Este convenio define la violencia laboral como cualquier comportamiento que cause o pueda causar daño físico, psicológico, sexual o económico, y establece la obligación de los Estados y de los empleadores de prevenir, investigar y sancionar estas conductas. Además, reconoce que la violencia laboral afecta de manera desproporcionada a las mujeres, e insta a las instituciones públicas a contar con protocolos claros, medidas preventivas y mecanismos efectivos de protección para las personas denunciantes.

Sin embargo, la realidad demuestra que denunciar sigue siendo un proceso complejo y riesgoso para muchas mujeres. El temor a represalias, la revictimización, la lentitud de los procesos administrativos y la ausencia de medidas cautelares oportunas continúan siendo obstáculos recurrentes. Estas barreras no solo desalientan la denuncia, sino que perpetúan una cultura de silencio e impunidad.
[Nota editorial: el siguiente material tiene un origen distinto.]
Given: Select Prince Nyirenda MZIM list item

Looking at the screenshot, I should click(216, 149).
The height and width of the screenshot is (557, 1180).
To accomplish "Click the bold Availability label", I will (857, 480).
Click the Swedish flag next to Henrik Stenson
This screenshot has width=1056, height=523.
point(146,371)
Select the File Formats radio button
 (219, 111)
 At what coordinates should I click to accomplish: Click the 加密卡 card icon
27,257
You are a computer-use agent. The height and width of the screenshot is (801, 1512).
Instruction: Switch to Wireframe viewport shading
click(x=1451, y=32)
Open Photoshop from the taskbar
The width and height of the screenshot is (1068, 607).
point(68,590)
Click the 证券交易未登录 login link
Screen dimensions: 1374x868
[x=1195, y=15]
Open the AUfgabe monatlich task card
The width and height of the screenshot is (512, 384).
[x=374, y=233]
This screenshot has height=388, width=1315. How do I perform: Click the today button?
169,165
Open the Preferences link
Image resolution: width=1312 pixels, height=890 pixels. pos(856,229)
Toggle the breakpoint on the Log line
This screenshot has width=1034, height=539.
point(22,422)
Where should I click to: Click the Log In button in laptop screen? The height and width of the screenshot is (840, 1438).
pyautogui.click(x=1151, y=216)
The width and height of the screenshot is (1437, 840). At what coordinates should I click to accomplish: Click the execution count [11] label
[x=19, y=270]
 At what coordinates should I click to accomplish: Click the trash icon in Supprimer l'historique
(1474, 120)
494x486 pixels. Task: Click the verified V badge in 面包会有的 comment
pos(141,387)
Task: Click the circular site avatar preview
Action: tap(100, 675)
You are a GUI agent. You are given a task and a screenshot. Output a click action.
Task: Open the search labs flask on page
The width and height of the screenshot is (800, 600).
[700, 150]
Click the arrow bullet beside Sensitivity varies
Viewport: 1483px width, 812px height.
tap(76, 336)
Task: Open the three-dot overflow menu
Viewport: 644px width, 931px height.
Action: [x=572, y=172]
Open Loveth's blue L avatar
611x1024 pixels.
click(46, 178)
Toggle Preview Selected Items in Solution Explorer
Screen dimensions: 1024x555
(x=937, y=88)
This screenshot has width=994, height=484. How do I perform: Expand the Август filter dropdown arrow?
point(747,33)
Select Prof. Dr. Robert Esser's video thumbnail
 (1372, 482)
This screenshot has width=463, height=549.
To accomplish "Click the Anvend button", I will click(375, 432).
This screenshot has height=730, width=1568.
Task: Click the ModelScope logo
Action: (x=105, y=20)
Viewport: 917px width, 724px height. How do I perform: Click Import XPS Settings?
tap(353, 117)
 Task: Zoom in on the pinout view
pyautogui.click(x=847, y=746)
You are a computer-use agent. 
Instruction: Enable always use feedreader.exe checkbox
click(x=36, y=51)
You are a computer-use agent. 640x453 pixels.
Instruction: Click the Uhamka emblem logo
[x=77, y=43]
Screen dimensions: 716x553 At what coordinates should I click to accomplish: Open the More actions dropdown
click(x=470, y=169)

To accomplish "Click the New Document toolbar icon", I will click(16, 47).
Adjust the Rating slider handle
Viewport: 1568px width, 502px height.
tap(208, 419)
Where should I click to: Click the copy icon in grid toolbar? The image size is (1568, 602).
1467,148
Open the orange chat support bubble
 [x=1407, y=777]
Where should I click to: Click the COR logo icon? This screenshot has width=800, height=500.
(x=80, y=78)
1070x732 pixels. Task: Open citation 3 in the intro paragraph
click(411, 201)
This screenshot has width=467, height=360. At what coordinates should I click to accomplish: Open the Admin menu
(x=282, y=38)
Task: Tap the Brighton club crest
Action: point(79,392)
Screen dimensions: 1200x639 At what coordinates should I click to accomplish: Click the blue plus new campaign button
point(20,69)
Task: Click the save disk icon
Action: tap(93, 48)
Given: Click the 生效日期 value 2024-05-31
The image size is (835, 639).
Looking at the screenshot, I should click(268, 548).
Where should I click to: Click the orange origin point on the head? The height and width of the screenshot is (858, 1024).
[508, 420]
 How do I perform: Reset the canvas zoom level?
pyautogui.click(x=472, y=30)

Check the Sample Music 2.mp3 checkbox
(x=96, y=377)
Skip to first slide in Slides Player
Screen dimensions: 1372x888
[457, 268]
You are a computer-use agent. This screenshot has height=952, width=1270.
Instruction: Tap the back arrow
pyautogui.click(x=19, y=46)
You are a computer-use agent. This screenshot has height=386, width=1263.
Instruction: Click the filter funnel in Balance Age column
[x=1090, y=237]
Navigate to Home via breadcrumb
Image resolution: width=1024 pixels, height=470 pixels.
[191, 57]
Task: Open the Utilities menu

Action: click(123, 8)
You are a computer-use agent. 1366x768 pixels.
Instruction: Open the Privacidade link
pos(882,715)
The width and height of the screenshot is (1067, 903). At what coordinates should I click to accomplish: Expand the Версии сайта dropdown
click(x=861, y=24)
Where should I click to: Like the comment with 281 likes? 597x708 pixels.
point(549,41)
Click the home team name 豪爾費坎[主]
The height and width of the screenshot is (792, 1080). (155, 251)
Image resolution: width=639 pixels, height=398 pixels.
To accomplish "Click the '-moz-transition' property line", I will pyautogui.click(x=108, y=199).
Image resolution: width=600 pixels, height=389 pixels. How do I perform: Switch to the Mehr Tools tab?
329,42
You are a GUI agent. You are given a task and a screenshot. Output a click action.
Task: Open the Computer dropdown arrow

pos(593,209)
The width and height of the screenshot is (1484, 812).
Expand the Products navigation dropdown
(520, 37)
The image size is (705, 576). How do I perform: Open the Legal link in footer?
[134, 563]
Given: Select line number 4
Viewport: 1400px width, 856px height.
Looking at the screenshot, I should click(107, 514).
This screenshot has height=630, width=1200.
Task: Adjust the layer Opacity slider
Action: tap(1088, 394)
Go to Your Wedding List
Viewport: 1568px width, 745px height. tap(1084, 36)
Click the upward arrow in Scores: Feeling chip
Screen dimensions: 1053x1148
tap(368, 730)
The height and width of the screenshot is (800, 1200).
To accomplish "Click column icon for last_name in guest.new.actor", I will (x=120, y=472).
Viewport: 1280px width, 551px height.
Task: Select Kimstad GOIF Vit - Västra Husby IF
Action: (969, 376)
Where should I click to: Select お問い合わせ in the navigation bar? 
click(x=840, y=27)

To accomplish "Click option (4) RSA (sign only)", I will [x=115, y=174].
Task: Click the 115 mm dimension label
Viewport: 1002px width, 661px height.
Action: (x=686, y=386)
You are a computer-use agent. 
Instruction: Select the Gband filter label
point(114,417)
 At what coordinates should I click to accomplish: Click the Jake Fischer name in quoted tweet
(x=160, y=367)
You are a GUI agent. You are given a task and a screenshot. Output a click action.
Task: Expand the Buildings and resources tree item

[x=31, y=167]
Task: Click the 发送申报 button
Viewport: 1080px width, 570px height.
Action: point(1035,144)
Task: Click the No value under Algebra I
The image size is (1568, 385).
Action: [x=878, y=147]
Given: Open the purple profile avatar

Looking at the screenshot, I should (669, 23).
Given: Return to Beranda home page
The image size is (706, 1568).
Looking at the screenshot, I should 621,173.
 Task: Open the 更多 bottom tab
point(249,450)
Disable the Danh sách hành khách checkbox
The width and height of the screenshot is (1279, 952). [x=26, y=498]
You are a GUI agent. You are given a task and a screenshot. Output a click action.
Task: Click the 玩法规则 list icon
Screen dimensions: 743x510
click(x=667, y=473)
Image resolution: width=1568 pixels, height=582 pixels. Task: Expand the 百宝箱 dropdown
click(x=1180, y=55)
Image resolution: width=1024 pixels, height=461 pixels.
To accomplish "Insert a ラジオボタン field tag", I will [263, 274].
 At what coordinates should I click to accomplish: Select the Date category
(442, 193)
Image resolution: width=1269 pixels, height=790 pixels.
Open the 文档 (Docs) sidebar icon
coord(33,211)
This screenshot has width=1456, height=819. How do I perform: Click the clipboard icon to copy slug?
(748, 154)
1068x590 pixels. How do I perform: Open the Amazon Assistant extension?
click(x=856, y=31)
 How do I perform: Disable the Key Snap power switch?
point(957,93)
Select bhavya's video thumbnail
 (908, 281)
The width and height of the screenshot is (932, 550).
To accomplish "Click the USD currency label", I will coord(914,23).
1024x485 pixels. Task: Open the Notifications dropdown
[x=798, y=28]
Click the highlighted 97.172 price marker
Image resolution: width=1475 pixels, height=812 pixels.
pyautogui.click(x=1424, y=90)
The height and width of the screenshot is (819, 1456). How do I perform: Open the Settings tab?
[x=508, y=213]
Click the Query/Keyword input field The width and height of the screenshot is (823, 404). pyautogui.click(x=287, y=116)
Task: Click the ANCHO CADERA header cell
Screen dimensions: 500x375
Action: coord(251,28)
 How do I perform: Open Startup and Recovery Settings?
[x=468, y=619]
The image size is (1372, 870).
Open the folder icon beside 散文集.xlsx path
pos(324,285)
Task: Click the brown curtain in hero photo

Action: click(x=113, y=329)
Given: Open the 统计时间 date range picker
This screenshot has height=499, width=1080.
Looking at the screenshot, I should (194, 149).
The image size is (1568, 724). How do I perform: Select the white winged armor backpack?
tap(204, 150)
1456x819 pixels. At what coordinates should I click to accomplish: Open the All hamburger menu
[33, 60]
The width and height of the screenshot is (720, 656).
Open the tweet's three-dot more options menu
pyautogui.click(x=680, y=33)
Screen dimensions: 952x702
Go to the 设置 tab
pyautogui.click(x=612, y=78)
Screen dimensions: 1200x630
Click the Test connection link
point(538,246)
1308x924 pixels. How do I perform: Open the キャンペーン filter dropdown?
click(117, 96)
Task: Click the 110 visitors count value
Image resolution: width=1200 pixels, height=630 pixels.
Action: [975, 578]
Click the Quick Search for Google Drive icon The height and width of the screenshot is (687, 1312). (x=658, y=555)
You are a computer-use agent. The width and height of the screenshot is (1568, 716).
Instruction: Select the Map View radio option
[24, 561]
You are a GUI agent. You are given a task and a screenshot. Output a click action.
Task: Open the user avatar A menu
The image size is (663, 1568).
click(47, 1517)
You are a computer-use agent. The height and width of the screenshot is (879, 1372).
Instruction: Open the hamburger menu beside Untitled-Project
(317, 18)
Por ello, organizaciones sindicales y de derechos humanos insisten en que estos casos deben abordarse con debida diligencia, enfoque de género y una perspectiva preventiva. La violencia laboral no es un hecho aislado ni un problema individual: es una falla institucional que requiere respuestas claras, oportunas y transparentes.

La violencia laboral contra las mujeres no solo afecta a quienes la padecen directamente. También deteriora el clima institucional, debilita la confianza ciudadana y compromete principios fundamentales de la función pública, como el respeto, la igualdad y la legalidad. En el ámbito local, donde la cercanía entre autoridades y personal es mayor, la rendición de cuentas resulta aún más relevante.

Visibilizar estos casos no implica condenar anticipadamente, sino reconocer que existe un desafío pendiente. La municipalidad de Goicoechea, como cualquier otra institución pública del país, tiene la oportunidad —y la responsabilidad— de demostrar que los derechos laborales y la dignidad de las mujeres no son negociables.